How should I analyze MHC Class II expression levels across different cell populations?

When analyzing MHC Class II expression data from flow cytometry experiments:

  • Gating strategy: Establish a hierarchical gating strategy that first identifies viable single cells, then delineates cell populations of interest based on lineage markers before analyzing MHC-II expression.

  • Quantitative metrics: Report MHC-II expression using appropriate metrics:

    • Percentage of MHC-II positive cells (using proper isotype controls to set thresholds)

    • Mean or geometric mean fluorescence intensity (MFI or gMFI) to quantify expression levels

    • Molecules of Equivalent Soluble Fluorochrome (MESF) for standardized comparisons across experiments

  • Comparative analysis: When comparing MHC-II expression between conditions, use paired statistical tests when appropriate and consider displaying data as fold change relative to control.

  • Visualization: Present data as histograms to show distribution of expression within populations, or as dot plots when correlating MHC-II expression with other markers.

What considerations are important when interpreting changes in MHC Class II expression in disease models?

Interpreting MHC Class II expression data in disease models requires careful consideration:

  • Cell-specific changes: Distinguish between changes in the proportion of MHC-II+ cells versus changes in expression level per cell. Both have different biological implications.

  • Context of immune activation: Interpret MHC-II expression changes in the context of other activation markers, cytokine production, and functional outcomes.

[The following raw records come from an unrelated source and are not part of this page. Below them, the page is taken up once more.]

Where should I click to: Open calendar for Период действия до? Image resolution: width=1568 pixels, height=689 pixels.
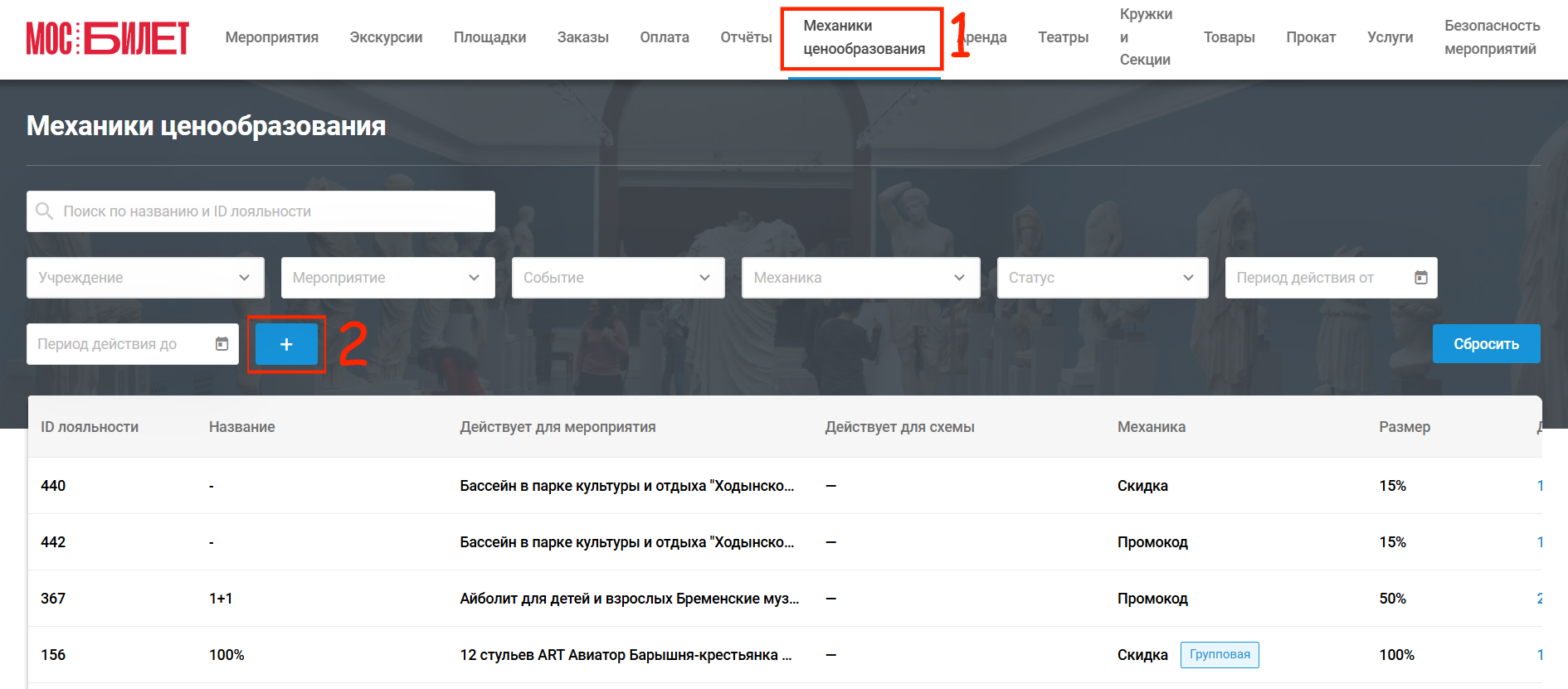point(222,344)
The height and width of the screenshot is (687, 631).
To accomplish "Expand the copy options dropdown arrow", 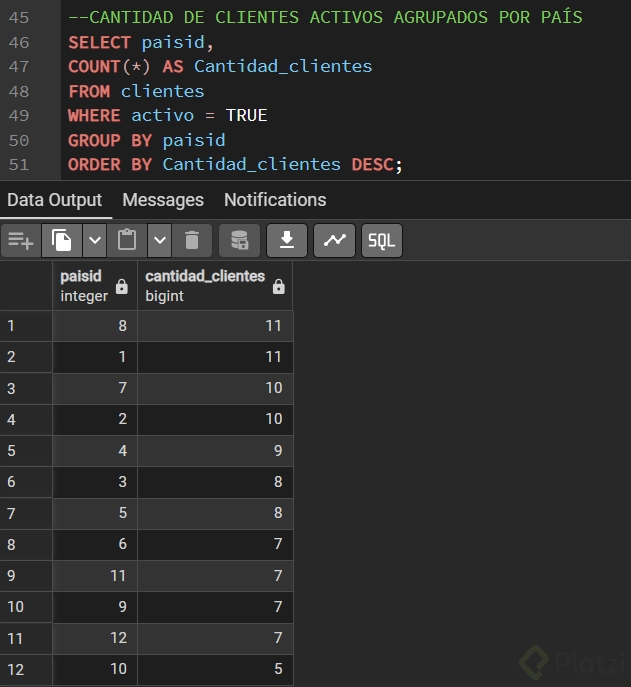I will (94, 240).
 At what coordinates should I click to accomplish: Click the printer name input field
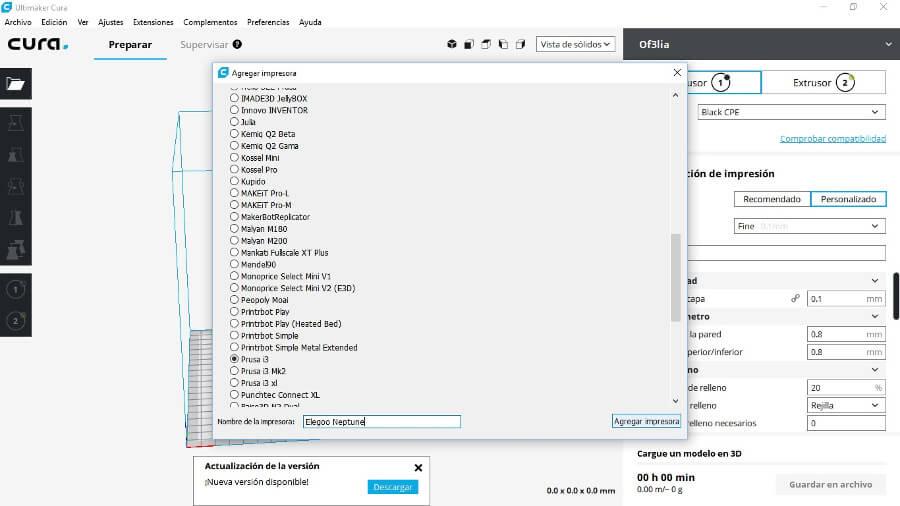tap(382, 422)
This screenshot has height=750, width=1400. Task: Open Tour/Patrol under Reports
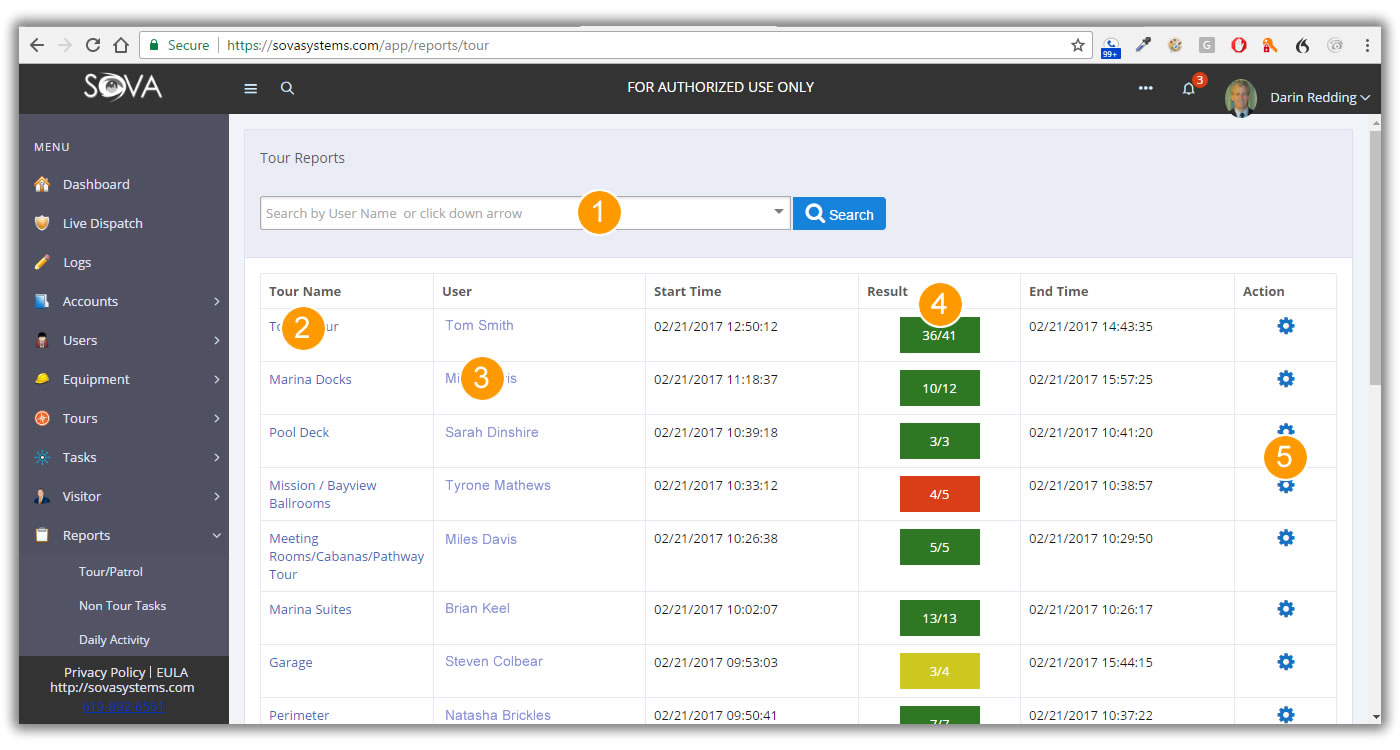[111, 572]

  • Strain-specific differences: Remember that different mouse strains have different baseline MHC-II expression levels and different haplotypes that may affect antibody binding.

  • Microenvironmental influences: Consider how the tissue microenvironment (inflammation, hypoxia, etc.) might affect MHC-II expression.

  • Technical artifacts: Rule out technical causes for apparent changes in expression, such as differences in sample preparation, instrument settings, or antibody lots.

  • Biological significance: Correlate changes in MHC-II expression with functional outcomes, such as T cell activation, cytokine production, or disease progression, to establish biological relevance.